そう言えば以前中谷巌氏の著書「プロになるならこれをやれ!」の中に「どんな分野でも一万時間を費やして造詣を深めた人は、ある共通の境地に立つことができます。私はこれを鉱脈クラブに入ると表現しています。自分の専門分野をどんどん掘り下げて行くと、地下に流れる鉱脈に行き当たる。その鉱脈はすべての分野につながっていて、一つの鉱脈を掘り当てると、不思議に他の分野のことも見えてくるようになるのです。」という一節があるのを思い出しました。これは、一芸に秀でることの重要性を説いた先程の意見と共通するものがあります。
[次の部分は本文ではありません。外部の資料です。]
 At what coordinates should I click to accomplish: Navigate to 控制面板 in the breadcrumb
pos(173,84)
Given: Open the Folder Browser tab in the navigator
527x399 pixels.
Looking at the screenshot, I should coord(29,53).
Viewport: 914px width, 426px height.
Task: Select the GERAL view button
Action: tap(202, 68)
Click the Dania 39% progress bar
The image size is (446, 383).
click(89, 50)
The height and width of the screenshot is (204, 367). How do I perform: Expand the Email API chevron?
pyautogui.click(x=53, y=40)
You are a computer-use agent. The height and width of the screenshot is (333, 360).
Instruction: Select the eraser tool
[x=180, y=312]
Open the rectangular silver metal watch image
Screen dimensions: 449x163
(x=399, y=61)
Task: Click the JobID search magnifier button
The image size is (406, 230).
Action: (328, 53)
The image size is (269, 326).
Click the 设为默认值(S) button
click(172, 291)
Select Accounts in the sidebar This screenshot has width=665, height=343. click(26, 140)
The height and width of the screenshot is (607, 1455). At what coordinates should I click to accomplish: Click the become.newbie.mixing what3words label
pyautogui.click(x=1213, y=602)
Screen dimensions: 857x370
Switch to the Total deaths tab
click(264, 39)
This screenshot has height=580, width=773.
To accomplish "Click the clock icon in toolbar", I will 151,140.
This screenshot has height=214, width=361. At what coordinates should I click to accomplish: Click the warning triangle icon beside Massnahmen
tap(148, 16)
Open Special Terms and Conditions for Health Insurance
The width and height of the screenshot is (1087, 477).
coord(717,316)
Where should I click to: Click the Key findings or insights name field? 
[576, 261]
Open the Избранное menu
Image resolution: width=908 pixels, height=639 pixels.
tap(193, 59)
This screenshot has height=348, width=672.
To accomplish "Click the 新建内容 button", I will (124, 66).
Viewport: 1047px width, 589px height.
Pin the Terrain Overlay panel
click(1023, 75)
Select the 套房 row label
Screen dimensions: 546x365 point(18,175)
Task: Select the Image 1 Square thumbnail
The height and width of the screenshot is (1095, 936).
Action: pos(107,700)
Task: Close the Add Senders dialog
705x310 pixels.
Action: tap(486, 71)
さて、この意見を出されたのは実は三菱電機の会長であり、当協会の会長をされている野間口氏です。 シンポジウムの終了後の懇親会で野間口会長に「先程の意見は、どのようなご経験に基づくものなのですか?」とお聞きしたところ、「昔、原子核反応の熱をテーマに10年ぐらい研究をやっていましたが、熱の発生というのはあらゆる電機製品に共通のテーマですので、いろいろな人から相談を受けるようになりました。それでパッと他の専門領域との繋がりができたのです。」というお答えがありました。それをお聞きし、野間口会長の実体験に基づくお言葉であることがわかりさらに感銘を受け、御紹介をさせていただこうと思い立った次第です。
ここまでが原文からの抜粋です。